Es ist wie ein Wunder«, staunte Ansaldo und blickte über die acht schlanken Rümpfe, die am Strand von Genua langsam die schlanke Gestalt von Galeras annahmen. Die Planken der Schiffe wurden in einer Art Sandloch zusammengefügt, dass die Form des Rumpfes vorgab. Wenn die Hülle stand, wurde sie, wo es nötig schien, durch Spanten verstärkt. So waren die Galeras wesentlich leichter als die großen Caracen, bei denen man andersherum arbeitete, nämlich zunächst das Spantengerüst über den Kiel aufbaute und es im Nachhinein mit auf Stoß gesetzten Planken bedeckte.

»Seit der Gründung unserer Compagnia gab es keine Straßenkämpfe, ja kaum ein böses Wort mehr zwischen den Familien. Unsere Unternehmung ist wirklich von Gott begünstigt!« Antonio nickte bedächtig. »Ich habe sogar mein Pesto mit einem Malaspina geteilt. Nicht nur das Brot!« Ansaldo lachte. »Ja für Fleisch reicht die Liebe noch nicht.« Dann wurde er schlagartig wieder ernst. Fleisch ließ ihn an Fleischliches denken und da stand ihm das Bild Giuliettas vor Augen. Er hatte sie wiedergesehen und über ihre Wangen war eine zarte Röte geflogen. Zumindest hatte er sich das eingebildet. »Es ist nicht immer einfach, diesen Haufen zu lenken«, wandte er ein. »Aber ich glaube, wir Consuln machen unsere Arbeit ganz gut.« Noch immer erfüllte es ihn mit Stolz, dass man ihn unter die Kosuln der Compagnia gewählt hatte. Sie alle sechs entstammten, wie sollte es in Genua anders sein, den großen Familien: Den Doria, Malaspina, Embriachi, Spinola, Negrone und Fieschi. Ihre Aufgabe war es, den Bau und die Ausrüstung der Kreuzzugsflotte zu überwachen. »Heute Abend treffen wir uns. Adalberto hat uns geladen, um den Fortschritt unserer ­Rüstung zu besprechen. Ich hätte nie gedacht, dass ich den Palazzo Malaspina einmal betreten würde, ohne zuvor die Tür einschlagen zu müssen.«

Als Ansaldo am Abend an der Piazza Santa Brigida eintraf, wurde der Eingang des Palazzo Malaspina von Fackeln festlich erleuchtet. Diener der Familie halfen ihm am Eingang aus dem schweren Wintermantel.

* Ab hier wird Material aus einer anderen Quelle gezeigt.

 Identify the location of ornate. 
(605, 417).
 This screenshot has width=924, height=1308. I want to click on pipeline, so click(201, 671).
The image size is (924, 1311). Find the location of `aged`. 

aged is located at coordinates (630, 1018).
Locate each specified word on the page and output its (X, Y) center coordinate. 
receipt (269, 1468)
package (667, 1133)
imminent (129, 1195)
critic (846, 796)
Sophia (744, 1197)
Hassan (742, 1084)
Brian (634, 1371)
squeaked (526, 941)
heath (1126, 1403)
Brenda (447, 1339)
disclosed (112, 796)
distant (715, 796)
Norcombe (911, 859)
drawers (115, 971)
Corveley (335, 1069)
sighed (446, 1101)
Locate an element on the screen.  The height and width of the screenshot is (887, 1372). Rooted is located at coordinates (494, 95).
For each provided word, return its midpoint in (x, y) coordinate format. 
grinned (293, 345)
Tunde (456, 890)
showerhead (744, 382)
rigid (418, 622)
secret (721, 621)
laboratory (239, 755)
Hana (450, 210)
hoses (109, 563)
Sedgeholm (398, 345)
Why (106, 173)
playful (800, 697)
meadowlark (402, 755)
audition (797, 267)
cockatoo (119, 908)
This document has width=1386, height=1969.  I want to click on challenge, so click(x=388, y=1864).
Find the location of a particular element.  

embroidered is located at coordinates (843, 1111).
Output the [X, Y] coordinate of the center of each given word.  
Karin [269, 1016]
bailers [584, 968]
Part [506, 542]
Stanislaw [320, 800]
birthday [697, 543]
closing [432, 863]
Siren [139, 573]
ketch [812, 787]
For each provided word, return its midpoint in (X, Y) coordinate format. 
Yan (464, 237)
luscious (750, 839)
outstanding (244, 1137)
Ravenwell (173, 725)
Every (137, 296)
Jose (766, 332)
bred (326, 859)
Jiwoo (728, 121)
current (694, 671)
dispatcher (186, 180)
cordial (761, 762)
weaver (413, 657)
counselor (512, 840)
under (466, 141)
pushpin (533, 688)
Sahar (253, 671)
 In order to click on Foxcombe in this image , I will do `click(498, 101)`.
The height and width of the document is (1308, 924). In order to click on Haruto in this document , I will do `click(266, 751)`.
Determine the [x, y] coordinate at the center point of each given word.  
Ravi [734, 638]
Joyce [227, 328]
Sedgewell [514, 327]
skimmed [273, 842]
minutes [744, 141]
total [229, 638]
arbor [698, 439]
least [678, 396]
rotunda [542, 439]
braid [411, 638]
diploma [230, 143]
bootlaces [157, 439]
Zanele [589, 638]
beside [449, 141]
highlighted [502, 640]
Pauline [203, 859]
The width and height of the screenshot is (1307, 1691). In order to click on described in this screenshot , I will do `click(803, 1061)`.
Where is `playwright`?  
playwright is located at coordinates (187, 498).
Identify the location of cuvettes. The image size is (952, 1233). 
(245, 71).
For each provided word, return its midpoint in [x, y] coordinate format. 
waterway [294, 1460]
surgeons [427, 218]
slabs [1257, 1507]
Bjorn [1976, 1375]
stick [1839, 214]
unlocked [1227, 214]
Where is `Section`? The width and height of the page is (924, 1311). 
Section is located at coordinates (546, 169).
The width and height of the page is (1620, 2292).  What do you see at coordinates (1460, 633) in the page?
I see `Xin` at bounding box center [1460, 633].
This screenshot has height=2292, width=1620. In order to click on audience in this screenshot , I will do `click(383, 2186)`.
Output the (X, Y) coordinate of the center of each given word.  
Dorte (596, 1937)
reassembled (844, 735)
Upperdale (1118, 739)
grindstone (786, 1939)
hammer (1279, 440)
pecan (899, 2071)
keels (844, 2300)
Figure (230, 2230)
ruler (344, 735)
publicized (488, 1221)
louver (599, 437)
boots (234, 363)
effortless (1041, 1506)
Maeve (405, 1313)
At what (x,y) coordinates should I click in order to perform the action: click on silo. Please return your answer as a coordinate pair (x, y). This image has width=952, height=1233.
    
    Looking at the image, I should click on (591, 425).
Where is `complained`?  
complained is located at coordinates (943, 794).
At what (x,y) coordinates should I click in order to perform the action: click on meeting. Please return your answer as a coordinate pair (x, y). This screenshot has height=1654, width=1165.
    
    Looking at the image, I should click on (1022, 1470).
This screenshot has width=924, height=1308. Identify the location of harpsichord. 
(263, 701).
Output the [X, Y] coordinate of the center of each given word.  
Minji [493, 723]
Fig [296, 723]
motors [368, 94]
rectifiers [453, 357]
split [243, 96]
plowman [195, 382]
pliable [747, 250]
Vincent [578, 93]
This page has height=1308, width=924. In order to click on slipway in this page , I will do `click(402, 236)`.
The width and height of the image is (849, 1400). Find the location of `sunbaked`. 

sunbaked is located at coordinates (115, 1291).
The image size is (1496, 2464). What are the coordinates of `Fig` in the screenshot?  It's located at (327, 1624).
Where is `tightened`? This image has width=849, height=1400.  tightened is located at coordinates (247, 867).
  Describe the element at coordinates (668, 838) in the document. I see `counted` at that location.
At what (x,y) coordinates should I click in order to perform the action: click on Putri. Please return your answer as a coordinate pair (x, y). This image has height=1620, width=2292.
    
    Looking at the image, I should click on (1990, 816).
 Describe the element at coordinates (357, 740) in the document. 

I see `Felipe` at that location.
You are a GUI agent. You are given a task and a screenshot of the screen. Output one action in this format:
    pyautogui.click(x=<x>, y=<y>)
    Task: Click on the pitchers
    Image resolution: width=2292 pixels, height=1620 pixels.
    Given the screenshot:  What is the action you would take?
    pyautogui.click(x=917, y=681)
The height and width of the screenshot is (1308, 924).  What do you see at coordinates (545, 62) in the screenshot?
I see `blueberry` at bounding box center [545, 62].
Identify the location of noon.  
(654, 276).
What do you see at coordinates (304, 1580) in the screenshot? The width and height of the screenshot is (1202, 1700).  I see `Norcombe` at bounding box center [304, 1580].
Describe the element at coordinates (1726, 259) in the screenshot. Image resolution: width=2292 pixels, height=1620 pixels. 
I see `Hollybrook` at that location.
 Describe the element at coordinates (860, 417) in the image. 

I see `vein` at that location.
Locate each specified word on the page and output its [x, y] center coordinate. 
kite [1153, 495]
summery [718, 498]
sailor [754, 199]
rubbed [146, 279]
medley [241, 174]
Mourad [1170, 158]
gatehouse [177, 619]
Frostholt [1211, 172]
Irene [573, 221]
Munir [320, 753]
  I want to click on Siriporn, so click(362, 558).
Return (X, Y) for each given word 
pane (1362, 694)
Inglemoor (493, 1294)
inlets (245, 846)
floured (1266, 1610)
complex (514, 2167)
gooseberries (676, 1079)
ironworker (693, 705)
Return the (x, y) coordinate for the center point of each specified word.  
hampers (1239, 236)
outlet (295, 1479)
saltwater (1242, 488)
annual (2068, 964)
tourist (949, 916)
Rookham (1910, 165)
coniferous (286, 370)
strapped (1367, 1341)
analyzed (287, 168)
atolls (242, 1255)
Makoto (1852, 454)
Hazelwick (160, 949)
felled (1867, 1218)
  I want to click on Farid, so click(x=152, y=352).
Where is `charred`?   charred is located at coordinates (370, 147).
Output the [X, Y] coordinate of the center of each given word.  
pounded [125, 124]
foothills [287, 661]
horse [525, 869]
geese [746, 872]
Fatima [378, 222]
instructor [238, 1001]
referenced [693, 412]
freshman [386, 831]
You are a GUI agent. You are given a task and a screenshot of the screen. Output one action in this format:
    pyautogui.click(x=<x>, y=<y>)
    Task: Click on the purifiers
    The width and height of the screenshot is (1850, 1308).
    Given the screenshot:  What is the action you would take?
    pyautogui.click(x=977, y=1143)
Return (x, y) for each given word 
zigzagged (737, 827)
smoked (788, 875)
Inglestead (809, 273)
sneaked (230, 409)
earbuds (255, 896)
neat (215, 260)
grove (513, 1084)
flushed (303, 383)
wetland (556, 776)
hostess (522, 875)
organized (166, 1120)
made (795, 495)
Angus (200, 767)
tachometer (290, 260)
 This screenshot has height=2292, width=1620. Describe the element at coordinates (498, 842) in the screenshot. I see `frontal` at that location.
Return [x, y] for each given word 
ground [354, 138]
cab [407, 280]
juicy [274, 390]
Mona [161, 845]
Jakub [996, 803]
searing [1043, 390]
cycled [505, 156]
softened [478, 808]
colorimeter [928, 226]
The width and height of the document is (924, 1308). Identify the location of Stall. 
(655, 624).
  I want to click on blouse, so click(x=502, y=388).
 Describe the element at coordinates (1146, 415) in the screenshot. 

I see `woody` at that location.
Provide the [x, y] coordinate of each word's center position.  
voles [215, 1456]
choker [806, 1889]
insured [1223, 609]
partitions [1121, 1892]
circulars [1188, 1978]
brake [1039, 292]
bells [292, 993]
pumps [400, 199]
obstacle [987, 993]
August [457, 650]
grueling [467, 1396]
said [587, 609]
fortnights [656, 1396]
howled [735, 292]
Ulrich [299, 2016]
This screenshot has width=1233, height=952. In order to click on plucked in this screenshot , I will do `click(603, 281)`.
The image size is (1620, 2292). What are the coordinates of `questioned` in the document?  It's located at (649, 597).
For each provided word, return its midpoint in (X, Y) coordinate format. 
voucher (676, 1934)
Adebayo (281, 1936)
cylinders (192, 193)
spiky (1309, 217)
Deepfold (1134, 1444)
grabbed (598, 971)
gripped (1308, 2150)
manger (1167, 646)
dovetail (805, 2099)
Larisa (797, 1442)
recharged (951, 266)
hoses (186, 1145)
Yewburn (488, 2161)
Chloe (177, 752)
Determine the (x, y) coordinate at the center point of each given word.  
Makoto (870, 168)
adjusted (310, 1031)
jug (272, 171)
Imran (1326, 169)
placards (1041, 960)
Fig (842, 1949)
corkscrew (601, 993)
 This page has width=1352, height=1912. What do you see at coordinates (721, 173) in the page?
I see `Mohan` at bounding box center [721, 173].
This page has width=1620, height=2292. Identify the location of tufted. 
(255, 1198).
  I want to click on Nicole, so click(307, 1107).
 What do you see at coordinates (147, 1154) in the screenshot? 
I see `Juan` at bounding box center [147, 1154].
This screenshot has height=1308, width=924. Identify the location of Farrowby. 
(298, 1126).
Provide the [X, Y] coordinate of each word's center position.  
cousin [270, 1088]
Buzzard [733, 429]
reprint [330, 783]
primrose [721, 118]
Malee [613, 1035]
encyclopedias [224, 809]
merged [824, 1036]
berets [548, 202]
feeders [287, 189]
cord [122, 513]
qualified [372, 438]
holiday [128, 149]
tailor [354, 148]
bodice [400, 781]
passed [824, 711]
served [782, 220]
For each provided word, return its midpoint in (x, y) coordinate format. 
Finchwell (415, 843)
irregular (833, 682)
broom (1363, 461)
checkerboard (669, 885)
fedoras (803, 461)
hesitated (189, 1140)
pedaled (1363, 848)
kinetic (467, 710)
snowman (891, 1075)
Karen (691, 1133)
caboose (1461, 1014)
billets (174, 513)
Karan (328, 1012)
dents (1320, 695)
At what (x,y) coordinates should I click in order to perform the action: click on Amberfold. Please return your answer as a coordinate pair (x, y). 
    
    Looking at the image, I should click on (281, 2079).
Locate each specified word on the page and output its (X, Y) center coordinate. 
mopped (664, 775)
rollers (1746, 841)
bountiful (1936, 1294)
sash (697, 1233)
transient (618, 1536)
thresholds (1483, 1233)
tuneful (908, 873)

»Geradlo befindet sich bereits mit den anderen Gästen in der großen Halle. Bitte entschuldige, dass er dich nicht selbst dorthin geleiten kann. Wenn du erlaubst, übernehme ich das.« Ehrerbietig verbeugte sich der junge Mann, dessen bunte Kleidung keine Zweifel an seiner hohen Stellung aufkommen ließ. In der Tat hatte Ansaldo den jungen Patrizier bereits gesehen, konnte sich aber nicht an den Namen erinnern, denn damals hatte Giulietta seine ganze Aufmerksamkeit gefesselt. Er spähte unauffällig zur Treppe hinüber, ob sie nicht irgendwo zu sehen sei, wurde aber enttäuscht. Dadurch leicht verstimmt, folgte er dem jungen Mann ins Innere des Gebäudes. Wie bei allen Kaufmannsfamilien Genuas befand sich die Halle der Familie weiter hinten im Gebäude. Vorne waren die Geschäfts- und Lagerräume. Wachsam glitten Ansaldos Blicke über die Ballen flämischen Tuchs, die Säcke mit sardischem Getreide, immer eine Mangelware in Genua, das, eingepresst zwischen Meer und Alpen, kein eigenes Hinterland besaß. Auf dem Gebiet der Stadt wuchsen lediglich Basilikum und Pinien, woraus man die Würze herstellte, mit der alle Genuesen ihr Brot bekömmlicher und schmackhafter zu machen suchten: das Pesto.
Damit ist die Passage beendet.